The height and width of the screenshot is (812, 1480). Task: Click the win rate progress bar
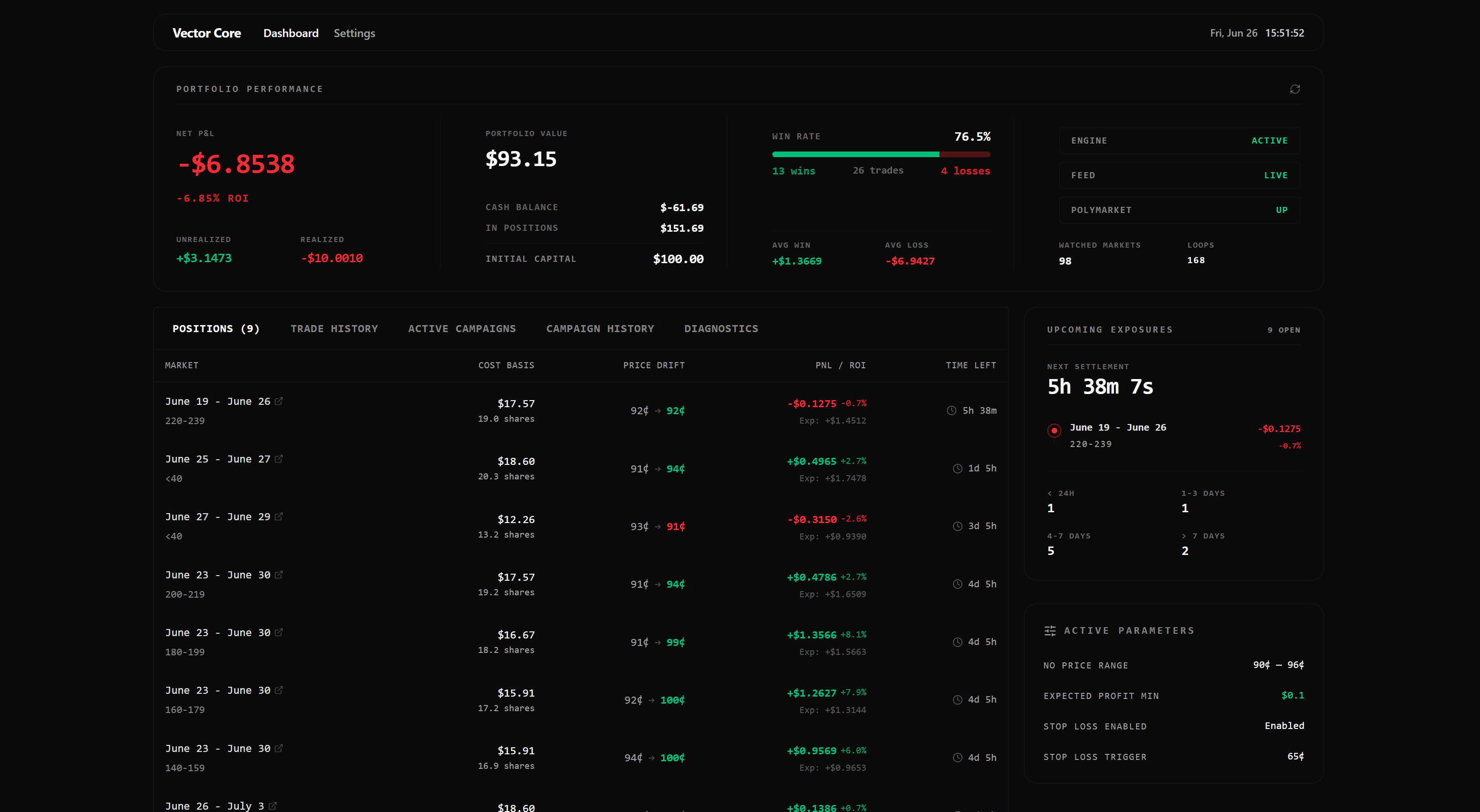(881, 154)
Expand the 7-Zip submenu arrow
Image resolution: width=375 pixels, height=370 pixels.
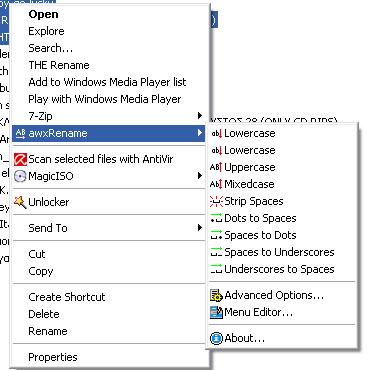pyautogui.click(x=200, y=116)
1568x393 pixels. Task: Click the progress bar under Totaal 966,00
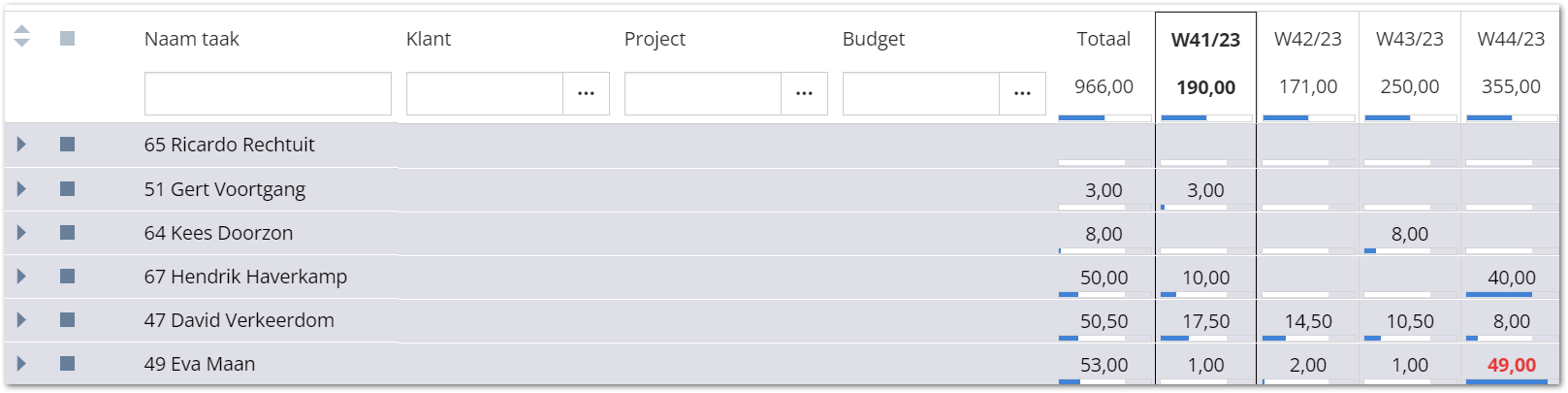pos(1104,117)
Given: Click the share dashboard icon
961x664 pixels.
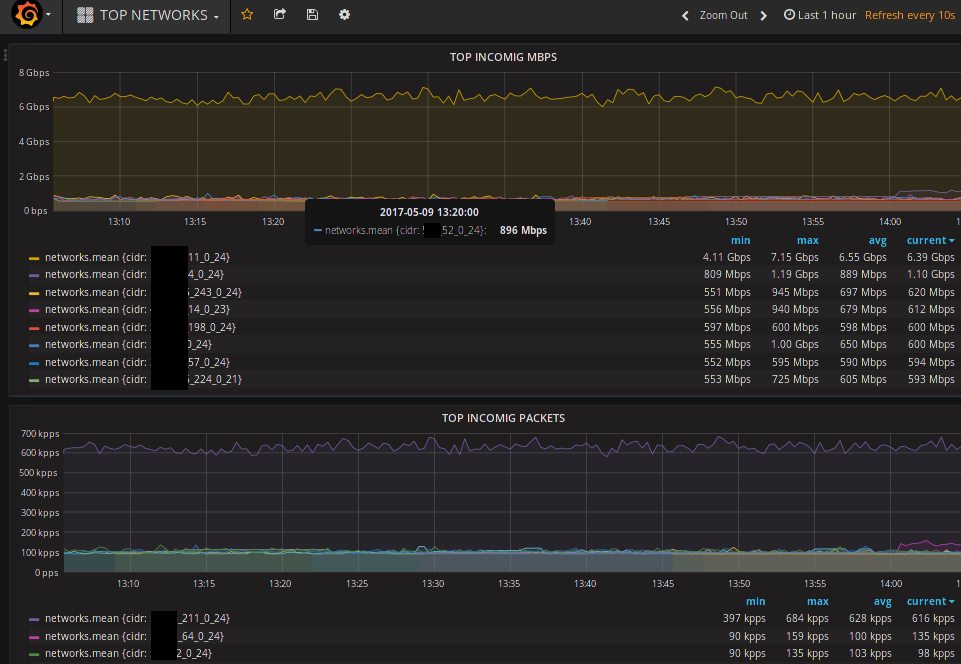Looking at the screenshot, I should [280, 15].
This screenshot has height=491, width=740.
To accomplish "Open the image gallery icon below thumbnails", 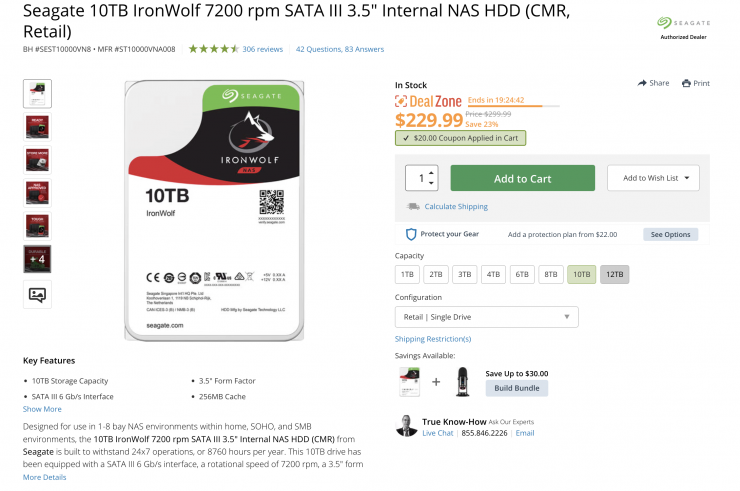I will pos(37,295).
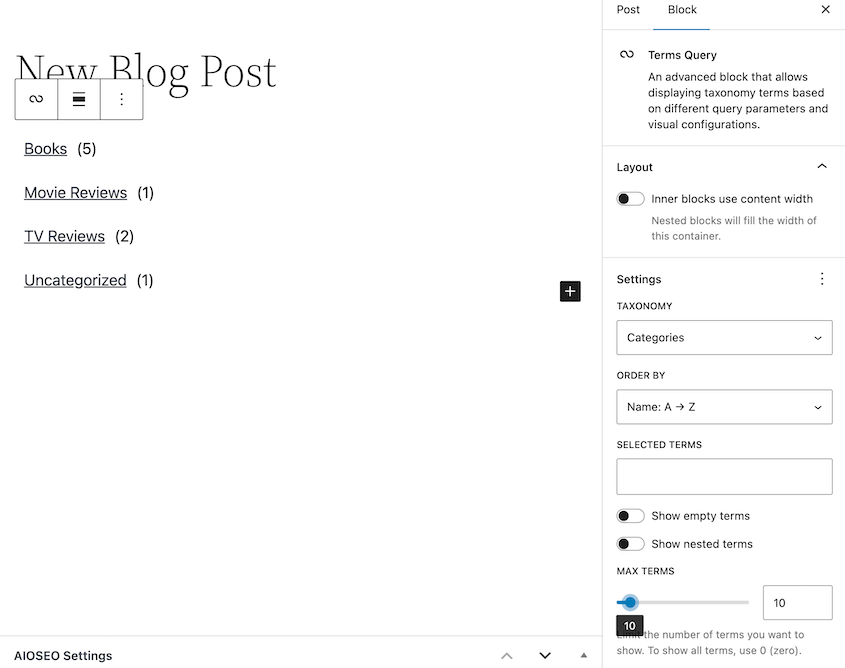
Task: Select the Block tab
Action: pyautogui.click(x=681, y=10)
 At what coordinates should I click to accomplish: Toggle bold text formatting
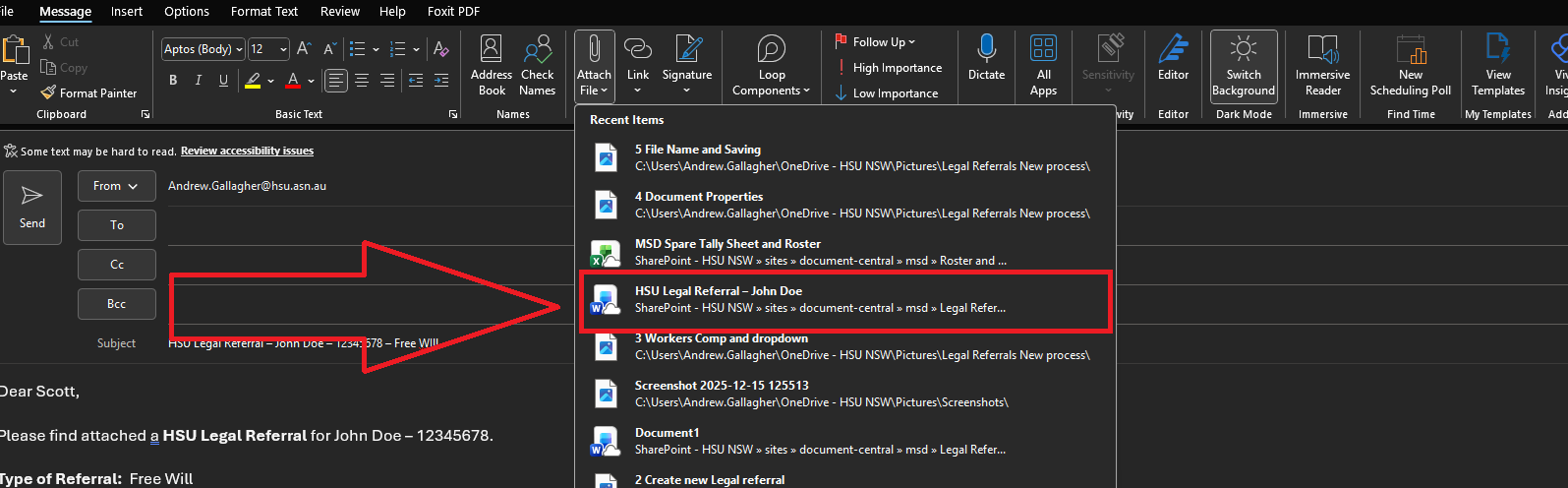pos(173,81)
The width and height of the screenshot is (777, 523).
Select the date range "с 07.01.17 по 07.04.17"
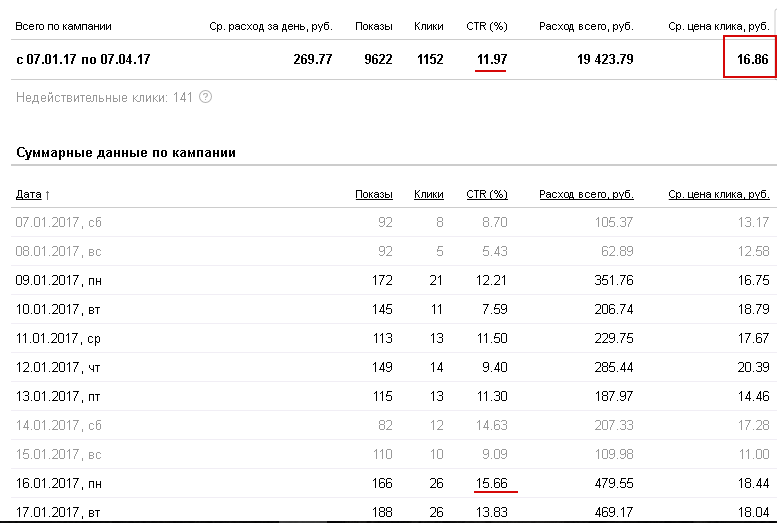tap(83, 59)
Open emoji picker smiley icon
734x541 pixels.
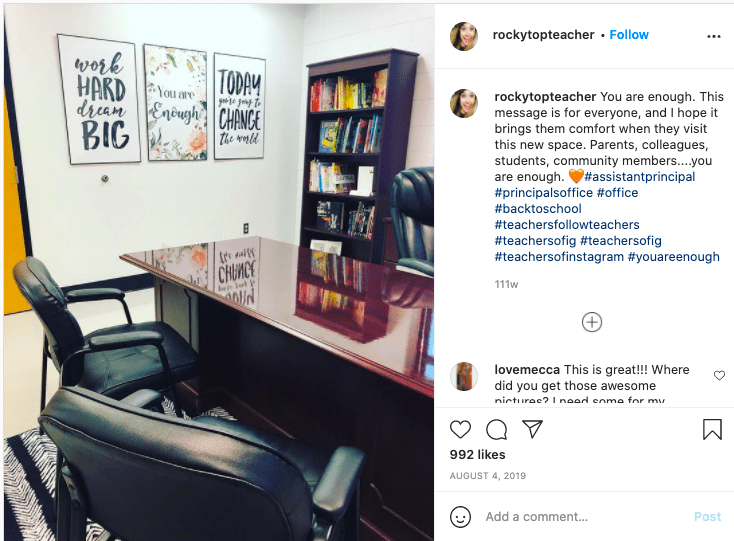[460, 517]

◆ Task item:
Working from the line that contains "Select the date" to the last line of the listing, please quote each line exactly, pictures excluded.

◆ Answer for this exercise:
Select the date range "с 07.01.17 по 07.04.17"
tap(83, 59)
Open emoji picker smiley icon
734x541 pixels.
[460, 517]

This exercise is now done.